Chicken Man kills himself after government officials seize his land

For nearly four years, Andrew Wordes fought Roswell, Georgia, over the right to keep chickens on his own one-acre property.

On March 26, 2012, as marshals arrived to forcibly evict him, Wordes died inside that home — by his own hand, in a final act of defiance against the city that spent years grinding him down.

A 53-year-old man lost his life in the house he’d lived in for thirteen years because the City of Roswell would not stop coming after him.

The Truth is:

This started over chickens. It ended with Andrew Wordes dead on Alpine Drive. And in between, a city government spent the better part of four years making sure of it.

The Man Who Just Wanted to Keep Some Chickens

Wordes had lived in his two-story home on Alpine Drive for about 13 years. In 2005, he started raising poultry — nothing exotic, just chickens, the kind of thing homesteaders and off-grid-minded people have done for generations. For a few years nobody cared. He had a handful of birds, his neighbors didn’t blink, and life went on.

Then the flock grew. More chickens. Roosters crowing at dawn. Eventually pigs, goats, dogs. By 2009, complaints were pouring in, and Roswell Code Enforcement cited him for violating the city’s livestock ordinance.

This is where most homeowners fold. Pay the fine, get rid of the birds, move on. Wordes didn’t fold. He found a lawyer — and not just any lawyer. Former Georgia Governor Roy Barnes agreed to represent him, arguing that Roswell’s livestock code was so vague it was effectively unenforceable.

It worked. A municipal judge dismissed the case against him in May 2009, after Barnes picked the ordinance apart in court. Wordes’ supporters showed up to the hearing in yellow T-shirts with “I Love Chickens” buttons. For one afternoon, the little guy beat City Hall.

Roswell didn’t take the loss well.

The City Rewrites the Rules — Then Comes Back for More

Within months, the Roswell City Council approved a brand-new ordinance: no roosters, period, and strict caps on how many chickens a resident could keep based on lot size. The vague law Barnes had exploited in court was gone. In its place was a law built specifically to make sure Andrew Wordes could never win that argument again.

====

Activity:
Can you quote the whole article above about Andrew Wordes and his fight with Roswell over chickens, word for word?

Dataset content:

====

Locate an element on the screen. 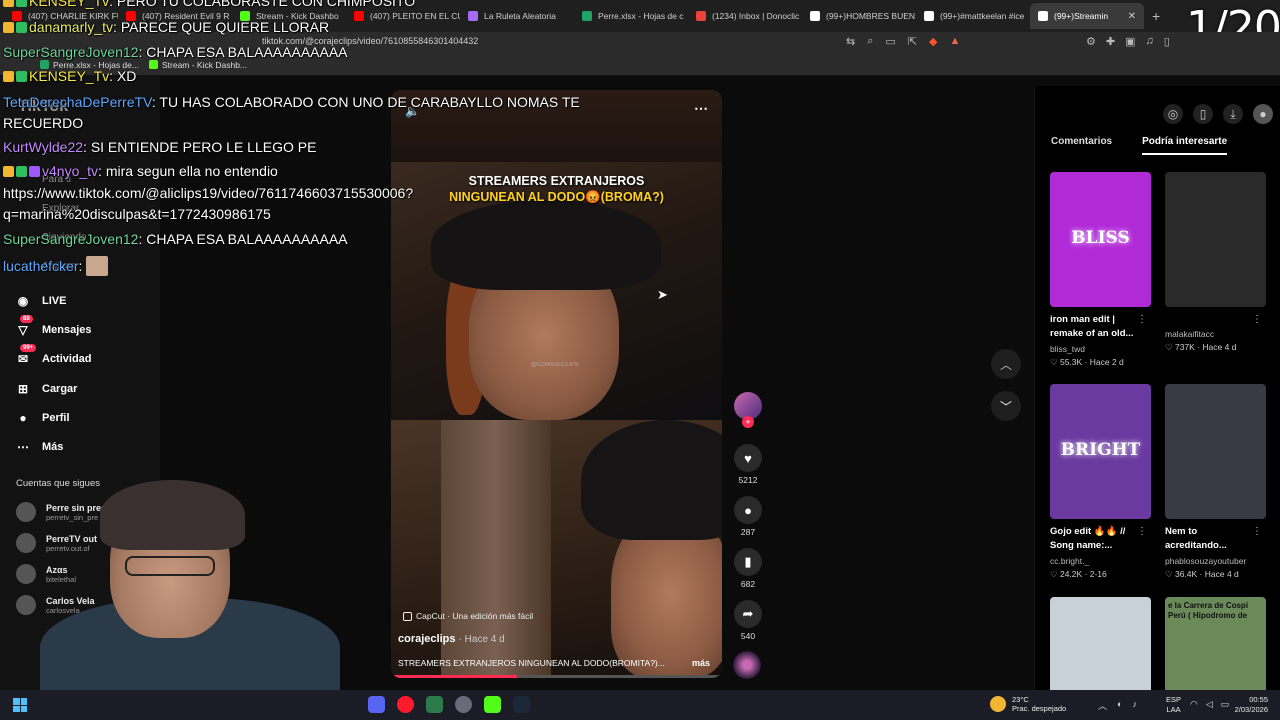 The image size is (1280, 720). heart-button: ♥ 5212 is located at coordinates (748, 464).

====

Result below:
Chicken Man kills himself after government officials seize his land

For nearly four years, Andrew Wordes fought Roswell, Georgia, over the right to keep chickens on his own one-acre property.

On March 26, 2012, as marshals arrived to forcibly evict him, Wordes died inside that home — by his own hand, in a final act of defiance against the city that spent years grinding him down.

A 53-year-old man lost his life in the house he’d lived in for thirteen years because the City of Roswell would not stop coming after him.

The Truth is:

This started over chickens. It ended with Andrew Wordes dead on Alpine Drive. And in between, a city government spent the better part of four years making sure of it.

The Man Who Just Wanted to Keep Some Chickens

Wordes had lived in his two-story home on Alpine Drive for about 13 years. In 2005, he started raising poultry — nothing exotic, just chickens, the kind of thing homesteaders and off-grid-minded people have done for generations. For a few years nobody cared. He had a handful of birds, his neighbors didn’t blink, and life went on.

Then the flock grew. More chickens. Roosters crowing at dawn. Eventually pigs, goats, dogs. By 2009, complaints were pouring in, and Roswell Code Enforcement cited him for violating the city’s livestock ordinance.

This is where most homeowners fold. Pay the fine, get rid of the birds, move on. Wordes didn’t fold. He found a lawyer — and not just any lawyer. Former Georgia Governor Roy Barnes agreed to represent him, arguing that Roswell’s livestock code was so vague it was effectively unenforceable.

It worked. A municipal judge dismissed the case against him in May 2009, after Barnes picked the ordinance apart in court. Wordes’ supporters showed up to the hearing in yellow T-shirts with “I Love Chickens” buttons. For one afternoon, the little guy beat City Hall.

Roswell didn’t take the loss well.

The City Rewrites the Rules — Then Comes Back for More

Within months, the Roswell City Council approved a brand-new ordinance: no roosters, period, and strict caps on how many chickens a resident could keep based on lot size. The vague law Barnes had exploited in court was gone. In its place was a law built specifically to make sure Andrew Wordes could never win that argument again.